From the entries below, pull out each line that contains the word "window". Match case, so a line counts only if the letters agree in capitalization too.
— start AVAILABLE RECORDS —
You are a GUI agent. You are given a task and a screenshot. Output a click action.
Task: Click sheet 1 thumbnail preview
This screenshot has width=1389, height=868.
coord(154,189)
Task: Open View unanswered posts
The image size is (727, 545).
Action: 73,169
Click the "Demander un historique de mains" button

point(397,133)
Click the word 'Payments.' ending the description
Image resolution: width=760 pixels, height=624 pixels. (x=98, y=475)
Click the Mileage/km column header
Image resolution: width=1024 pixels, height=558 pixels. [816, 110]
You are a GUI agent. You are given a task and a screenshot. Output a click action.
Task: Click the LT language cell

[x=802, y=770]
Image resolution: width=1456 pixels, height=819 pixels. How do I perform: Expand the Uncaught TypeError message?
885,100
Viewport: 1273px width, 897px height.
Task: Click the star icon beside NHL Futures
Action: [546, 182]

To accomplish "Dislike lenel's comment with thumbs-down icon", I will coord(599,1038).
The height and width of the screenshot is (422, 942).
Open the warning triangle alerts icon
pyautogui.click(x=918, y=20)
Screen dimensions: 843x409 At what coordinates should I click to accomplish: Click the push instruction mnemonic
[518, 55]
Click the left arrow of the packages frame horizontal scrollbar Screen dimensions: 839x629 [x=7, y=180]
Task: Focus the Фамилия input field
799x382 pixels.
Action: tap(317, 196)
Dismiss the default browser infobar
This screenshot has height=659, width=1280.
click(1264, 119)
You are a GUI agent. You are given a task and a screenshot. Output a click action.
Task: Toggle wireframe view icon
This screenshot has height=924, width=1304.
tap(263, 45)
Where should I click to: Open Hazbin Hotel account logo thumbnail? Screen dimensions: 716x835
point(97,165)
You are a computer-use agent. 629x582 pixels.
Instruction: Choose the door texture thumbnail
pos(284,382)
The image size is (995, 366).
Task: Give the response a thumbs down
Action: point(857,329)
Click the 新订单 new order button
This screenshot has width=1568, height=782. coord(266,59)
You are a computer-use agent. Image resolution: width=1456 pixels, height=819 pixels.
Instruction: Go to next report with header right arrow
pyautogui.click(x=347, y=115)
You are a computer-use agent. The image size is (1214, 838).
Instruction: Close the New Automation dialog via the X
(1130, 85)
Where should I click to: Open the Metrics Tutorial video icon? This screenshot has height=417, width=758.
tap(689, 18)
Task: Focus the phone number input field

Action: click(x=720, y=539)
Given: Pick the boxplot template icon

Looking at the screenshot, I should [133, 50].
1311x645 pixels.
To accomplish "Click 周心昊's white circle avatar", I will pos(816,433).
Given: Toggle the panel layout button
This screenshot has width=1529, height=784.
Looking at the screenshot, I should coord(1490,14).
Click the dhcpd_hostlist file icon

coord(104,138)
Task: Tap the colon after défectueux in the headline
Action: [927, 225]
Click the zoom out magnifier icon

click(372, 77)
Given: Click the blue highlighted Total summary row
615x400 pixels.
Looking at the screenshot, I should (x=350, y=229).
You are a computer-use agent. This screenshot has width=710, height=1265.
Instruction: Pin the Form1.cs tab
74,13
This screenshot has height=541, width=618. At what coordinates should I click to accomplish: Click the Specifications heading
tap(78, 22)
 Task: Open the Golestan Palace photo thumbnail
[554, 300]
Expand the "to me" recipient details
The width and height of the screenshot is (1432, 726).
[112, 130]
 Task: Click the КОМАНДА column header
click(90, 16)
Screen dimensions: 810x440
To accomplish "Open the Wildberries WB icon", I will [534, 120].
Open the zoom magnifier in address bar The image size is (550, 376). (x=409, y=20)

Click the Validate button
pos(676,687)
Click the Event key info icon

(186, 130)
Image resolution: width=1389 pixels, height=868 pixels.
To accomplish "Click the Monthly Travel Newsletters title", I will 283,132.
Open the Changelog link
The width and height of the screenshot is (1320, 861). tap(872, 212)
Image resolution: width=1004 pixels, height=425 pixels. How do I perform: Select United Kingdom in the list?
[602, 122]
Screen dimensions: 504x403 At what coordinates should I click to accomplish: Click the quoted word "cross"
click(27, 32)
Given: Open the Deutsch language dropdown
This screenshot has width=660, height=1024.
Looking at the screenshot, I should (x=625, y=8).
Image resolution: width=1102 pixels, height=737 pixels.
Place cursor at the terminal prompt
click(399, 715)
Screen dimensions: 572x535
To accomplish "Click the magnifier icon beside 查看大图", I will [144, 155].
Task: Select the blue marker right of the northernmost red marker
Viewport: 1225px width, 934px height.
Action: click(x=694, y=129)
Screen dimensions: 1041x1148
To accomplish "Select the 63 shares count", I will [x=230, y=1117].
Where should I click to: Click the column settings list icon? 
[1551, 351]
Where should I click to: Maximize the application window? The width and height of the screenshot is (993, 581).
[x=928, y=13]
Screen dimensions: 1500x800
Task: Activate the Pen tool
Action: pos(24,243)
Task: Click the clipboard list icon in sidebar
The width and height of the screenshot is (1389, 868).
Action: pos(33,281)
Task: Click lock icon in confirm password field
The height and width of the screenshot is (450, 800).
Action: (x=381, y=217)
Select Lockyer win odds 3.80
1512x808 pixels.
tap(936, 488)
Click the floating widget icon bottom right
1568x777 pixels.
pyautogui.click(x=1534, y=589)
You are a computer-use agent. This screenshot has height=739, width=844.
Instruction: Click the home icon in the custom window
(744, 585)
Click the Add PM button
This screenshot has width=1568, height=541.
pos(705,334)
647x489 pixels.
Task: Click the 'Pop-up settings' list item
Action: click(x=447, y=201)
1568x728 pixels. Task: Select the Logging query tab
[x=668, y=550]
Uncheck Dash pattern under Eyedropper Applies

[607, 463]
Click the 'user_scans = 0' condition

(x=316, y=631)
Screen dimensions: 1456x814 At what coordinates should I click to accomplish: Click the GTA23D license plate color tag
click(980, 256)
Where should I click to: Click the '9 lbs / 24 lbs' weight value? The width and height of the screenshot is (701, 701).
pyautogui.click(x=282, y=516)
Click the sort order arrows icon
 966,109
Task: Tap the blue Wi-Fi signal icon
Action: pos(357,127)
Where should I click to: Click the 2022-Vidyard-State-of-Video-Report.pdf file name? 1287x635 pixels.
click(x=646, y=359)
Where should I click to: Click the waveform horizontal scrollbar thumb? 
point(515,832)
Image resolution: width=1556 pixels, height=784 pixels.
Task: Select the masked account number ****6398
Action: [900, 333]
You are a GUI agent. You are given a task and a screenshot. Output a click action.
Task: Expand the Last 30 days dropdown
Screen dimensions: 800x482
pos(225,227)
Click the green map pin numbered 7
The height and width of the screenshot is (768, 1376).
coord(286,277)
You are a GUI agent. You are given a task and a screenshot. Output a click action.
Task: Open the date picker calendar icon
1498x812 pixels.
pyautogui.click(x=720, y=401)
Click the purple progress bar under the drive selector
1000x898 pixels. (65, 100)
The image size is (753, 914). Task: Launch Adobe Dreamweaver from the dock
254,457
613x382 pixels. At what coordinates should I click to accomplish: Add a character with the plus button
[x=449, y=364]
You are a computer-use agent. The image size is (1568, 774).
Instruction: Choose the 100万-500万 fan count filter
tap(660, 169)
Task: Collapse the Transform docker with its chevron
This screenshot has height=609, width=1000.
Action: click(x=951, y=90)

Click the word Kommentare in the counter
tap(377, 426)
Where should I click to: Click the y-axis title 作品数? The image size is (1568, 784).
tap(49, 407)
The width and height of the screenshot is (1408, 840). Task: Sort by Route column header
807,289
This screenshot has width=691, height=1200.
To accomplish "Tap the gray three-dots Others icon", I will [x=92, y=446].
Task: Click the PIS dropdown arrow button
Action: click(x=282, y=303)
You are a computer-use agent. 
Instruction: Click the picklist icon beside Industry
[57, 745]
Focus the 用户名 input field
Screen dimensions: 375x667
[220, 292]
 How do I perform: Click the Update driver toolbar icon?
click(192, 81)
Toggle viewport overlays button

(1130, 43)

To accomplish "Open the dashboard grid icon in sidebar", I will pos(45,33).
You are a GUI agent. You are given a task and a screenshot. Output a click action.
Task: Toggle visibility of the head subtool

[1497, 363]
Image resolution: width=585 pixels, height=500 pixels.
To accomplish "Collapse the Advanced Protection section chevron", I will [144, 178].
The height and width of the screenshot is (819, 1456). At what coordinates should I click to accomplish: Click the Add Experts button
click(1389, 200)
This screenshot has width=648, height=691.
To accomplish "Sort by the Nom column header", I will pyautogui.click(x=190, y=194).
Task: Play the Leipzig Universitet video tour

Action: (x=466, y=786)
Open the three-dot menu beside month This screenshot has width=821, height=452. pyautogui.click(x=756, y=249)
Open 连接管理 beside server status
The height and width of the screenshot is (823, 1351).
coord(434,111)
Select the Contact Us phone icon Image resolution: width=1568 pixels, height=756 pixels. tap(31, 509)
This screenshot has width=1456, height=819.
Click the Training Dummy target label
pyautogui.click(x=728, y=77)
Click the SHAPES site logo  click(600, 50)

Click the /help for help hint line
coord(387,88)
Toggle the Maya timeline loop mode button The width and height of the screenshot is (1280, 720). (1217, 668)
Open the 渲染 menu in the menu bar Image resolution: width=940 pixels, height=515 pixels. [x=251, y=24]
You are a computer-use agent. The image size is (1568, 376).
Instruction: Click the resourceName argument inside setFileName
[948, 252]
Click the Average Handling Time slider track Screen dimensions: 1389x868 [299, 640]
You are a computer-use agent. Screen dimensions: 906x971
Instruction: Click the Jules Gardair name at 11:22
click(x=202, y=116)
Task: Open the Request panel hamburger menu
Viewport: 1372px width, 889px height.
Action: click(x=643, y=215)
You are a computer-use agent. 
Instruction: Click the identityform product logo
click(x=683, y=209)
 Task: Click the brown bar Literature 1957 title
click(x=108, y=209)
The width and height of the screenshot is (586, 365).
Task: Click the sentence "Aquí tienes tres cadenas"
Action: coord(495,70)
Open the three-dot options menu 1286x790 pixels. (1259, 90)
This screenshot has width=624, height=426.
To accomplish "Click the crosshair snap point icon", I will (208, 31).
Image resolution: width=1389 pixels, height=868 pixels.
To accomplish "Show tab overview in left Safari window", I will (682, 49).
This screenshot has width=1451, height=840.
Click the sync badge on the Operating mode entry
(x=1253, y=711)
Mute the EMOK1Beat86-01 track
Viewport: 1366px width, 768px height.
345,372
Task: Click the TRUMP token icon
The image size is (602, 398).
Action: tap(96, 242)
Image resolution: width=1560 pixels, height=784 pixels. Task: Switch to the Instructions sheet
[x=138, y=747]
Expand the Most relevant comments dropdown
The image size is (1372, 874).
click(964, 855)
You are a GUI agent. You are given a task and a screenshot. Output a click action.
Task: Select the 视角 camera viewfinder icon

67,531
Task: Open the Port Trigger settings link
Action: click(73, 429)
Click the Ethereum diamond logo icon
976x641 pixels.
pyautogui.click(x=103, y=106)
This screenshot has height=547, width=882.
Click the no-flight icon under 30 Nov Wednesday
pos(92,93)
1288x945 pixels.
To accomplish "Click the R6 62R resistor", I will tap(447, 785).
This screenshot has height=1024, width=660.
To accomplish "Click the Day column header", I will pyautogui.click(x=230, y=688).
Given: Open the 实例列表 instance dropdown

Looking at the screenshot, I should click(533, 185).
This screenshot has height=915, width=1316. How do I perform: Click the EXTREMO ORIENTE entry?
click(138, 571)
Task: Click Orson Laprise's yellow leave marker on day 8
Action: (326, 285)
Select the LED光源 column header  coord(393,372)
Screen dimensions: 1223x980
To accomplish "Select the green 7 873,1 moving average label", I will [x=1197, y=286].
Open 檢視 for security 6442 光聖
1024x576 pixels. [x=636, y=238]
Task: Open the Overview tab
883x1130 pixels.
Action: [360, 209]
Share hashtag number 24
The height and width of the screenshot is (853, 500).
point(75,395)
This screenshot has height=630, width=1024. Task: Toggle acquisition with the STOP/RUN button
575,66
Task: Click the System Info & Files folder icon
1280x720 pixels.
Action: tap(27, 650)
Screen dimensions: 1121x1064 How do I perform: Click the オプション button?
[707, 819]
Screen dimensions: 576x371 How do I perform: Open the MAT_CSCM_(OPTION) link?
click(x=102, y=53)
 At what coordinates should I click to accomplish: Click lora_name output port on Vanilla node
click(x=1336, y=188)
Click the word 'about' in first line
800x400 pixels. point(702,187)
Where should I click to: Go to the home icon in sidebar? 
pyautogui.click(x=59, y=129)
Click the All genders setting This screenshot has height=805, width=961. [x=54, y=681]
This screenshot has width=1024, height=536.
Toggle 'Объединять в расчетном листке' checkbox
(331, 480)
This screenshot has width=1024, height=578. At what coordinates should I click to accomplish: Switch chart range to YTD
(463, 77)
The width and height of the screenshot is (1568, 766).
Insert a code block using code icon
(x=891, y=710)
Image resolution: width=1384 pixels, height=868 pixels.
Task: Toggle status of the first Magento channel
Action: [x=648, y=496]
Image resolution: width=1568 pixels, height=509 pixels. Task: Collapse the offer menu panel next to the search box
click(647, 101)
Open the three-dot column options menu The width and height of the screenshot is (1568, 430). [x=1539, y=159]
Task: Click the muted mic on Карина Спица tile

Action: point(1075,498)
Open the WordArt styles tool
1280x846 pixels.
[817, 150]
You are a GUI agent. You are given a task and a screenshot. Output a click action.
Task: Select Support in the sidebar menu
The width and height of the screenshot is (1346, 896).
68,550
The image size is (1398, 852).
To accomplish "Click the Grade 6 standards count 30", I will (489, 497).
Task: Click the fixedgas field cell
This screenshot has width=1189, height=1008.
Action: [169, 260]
— end AVAILABLE RECORDS —
▶ [WRITTEN ANSWER]:
Where should I click to: Maximize the application window? The width and height of the screenshot is (993, 581).
Instruction: Click the home icon in the custom window
To accomplish "Show tab overview in left Safari window", I will (682, 49).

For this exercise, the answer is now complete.